Published daily by the Lowy Institute

Beyond the headlines: the risk of stereotyping women in uniform

A class action on behalf of female ADF members puts a spotlight on the media portrayal of military women.

Women make up 20.7% of the full-time ADF with a new Defence target of 25% by 2030 (Christopher Szumlanski/Defence Imagery)
Women make up 20.7% of the full-time ADF with a new Defence target of 25% by 2030 (Christopher Szumlanski/Defence Imagery)

The recent announcement of a class action against the Commonwealth government on behalf of female Australian Defence Force (ADF) members, highlights the way military women are represented to the public. Due to Australia’s opt-out class action system, eligibility of this group currently includes current and former female members of the ADF who have served in the last 22 years, which is potentially more than 38,500 women.

Because of the seriousness of this case, and in the wake of the reversal of gender inclusion policies in the US military, it is likely that the class action will be widely reported in the media.

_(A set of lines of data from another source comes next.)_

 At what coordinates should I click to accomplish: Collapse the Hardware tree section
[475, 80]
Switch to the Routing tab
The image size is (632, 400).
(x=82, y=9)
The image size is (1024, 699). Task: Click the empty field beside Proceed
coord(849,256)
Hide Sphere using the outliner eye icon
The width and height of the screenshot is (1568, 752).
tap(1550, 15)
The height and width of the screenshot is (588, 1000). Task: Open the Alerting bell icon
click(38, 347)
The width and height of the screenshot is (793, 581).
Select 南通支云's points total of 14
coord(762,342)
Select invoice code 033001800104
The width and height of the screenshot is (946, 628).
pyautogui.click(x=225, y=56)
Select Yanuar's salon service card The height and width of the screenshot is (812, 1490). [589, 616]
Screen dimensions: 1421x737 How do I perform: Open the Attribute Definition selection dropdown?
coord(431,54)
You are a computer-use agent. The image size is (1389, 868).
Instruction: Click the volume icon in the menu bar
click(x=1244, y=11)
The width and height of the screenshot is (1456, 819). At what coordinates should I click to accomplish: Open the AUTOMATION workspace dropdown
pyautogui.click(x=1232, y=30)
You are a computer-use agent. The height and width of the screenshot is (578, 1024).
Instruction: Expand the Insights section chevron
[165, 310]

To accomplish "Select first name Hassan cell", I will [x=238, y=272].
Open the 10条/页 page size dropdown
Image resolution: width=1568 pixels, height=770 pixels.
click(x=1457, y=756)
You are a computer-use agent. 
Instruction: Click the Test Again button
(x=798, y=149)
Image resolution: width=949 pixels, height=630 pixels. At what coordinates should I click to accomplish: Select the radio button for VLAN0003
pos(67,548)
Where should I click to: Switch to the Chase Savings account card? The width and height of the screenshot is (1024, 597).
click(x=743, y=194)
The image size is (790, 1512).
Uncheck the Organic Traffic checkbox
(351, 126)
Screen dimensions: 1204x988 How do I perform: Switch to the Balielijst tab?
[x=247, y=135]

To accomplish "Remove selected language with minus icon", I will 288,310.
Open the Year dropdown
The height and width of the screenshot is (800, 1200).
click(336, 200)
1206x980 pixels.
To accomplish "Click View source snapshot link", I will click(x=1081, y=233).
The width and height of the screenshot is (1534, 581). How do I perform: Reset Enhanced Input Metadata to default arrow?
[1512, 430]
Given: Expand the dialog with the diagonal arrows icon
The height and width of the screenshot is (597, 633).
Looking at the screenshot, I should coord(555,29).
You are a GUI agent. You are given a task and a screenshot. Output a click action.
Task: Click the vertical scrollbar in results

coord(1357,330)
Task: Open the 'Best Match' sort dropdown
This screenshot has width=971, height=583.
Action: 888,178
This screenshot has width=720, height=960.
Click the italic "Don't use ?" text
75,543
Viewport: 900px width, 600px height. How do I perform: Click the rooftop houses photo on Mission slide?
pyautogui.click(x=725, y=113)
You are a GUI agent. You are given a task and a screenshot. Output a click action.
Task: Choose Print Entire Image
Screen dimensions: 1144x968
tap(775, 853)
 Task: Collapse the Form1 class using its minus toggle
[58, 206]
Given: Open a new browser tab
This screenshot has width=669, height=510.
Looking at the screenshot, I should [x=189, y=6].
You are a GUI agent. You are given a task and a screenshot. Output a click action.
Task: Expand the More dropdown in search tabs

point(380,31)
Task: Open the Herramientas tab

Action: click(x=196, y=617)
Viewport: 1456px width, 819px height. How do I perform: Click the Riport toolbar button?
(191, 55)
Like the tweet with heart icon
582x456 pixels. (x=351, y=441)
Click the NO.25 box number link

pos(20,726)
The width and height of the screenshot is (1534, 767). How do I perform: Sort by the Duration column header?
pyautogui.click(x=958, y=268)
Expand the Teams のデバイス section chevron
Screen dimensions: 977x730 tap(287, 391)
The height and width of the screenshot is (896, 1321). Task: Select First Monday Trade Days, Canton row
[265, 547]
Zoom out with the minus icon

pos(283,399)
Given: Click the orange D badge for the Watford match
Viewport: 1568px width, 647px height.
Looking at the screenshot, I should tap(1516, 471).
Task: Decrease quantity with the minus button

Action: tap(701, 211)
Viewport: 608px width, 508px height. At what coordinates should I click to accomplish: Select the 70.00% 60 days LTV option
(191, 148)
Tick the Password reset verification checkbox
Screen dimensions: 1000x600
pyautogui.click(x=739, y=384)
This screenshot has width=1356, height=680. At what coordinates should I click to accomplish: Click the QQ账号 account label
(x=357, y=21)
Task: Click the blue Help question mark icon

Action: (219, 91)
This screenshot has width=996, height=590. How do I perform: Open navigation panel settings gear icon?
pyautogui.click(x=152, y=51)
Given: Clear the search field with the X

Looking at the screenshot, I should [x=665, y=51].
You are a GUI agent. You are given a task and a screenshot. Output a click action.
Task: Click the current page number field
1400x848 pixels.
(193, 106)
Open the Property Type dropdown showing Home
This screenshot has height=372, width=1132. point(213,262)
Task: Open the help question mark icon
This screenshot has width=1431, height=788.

When this occurs, we should be attuned to any portrayal of stereotypes. While Australia has not followed US policy, public opposition to women in the military still exists.

In April this year, a candidate for a NSW federal seat made public comments calling for the removal of women from combat. A group of prominent national security scholars responded to the comments by emphasising that without women in the ADF, critical recruiting targets will fail and that “faux culture wars” distract from strategic readiness. “What’s stopping women from joining our defence force?”, they asked.

Women make up 20.7% of the full-time ADF with a new Defence target of 25% by 2030. The reasons may be fear of discrimination, post-lockdown localism, a resurgence of conservative values, or strategic anxiety. As an all-volunteer force which relies on public support, and more importantly, a sustainable public labour pool, stereotyped media portrayal of women as objectified, damaged or superwomen risks alienating its lifeline.

Sex discrimination is one of the stories about military women, but not all.

Defence has worked hard over the last decade to mitigate the trend in mainstream media reporting which was found to perpetuate a culture of male dominance in the military. Defence News articles, for instance, feature female members and now focus on their roles, qualifications and success. Recent stories about an Air Force refueller, a gender development program in Timor-Leste, and four Navy recipients of Women in Defence Awards, each highlighted their experience, proficiency and technical ability above all else. However, like many professional women, military women keep their eye on the “empowerment paradox” – how they are simultaneously empowered by their career and achievements but disempowered through a lack of appropriate resources and support.

The class action also represents a movement towards contemporary expectations of a fair workplace. However, the problem with fair workplace practice is that it favours everybody – complainant and respondent alike. The risk with media reporting of sex discrimination cases is that the focus is more often on the complainant than the respondent which stigmatises the former. Such a focus may cultivate an assumption in the community that all women will experience sexual assault, harassment and discrimination while they serve in the ADF. It may divert attention from women who have not experienced sex discrimination or have been empowered by their gendered experience of service in the ADF. Media focus on the sex discrimination case should also be attentive to women who have experienced other forms of discrimination due to their race, age, service category, education or socio-economic status. Sex discrimination is one of the stories about military women, but not all.

Broadening the type of reporting on women in the media, however, is likely to come at the expense of other reporting given there is a relative invisibility of the military in Australian society. Since professionalisation of the force in 1973, the ADF has become smaller, highly specialised and contained behind barrack and base walls on the outskirts of capital cities. This physical separation contributes to the civil-military gap, which describes the potential of a cultural separation between a liberal democratic society and its military force in ways that undermine military effectiveness.

Such cultural separation mean that mainstream media reports on military experience are selective and highly curated. The focus tends to represent the ADF as an homogeneous force, however, the ADF has three quite distinct services, seven service categories of employment, and populates more than 70 major bases in Australia. The diversity in the military life is broad and importantly, includes the mundane and the ordinary. The ordinary is not newsworthy but important to a public understanding of the complexity and cultural divergence in a professional all-volunteer force.

The Australian civil-military gap has the potential to erode national security. Female stereotypes in media reporting distort the public’s knowledge of the ADF and incrementally widens that gap. The class action may expose cultural problems in the military, but the media can play an important role in shaping public beliefs and attitudes about military people. The accurate and balanced portrayal of ADF women by all media is more likely to attract the future female military workforce.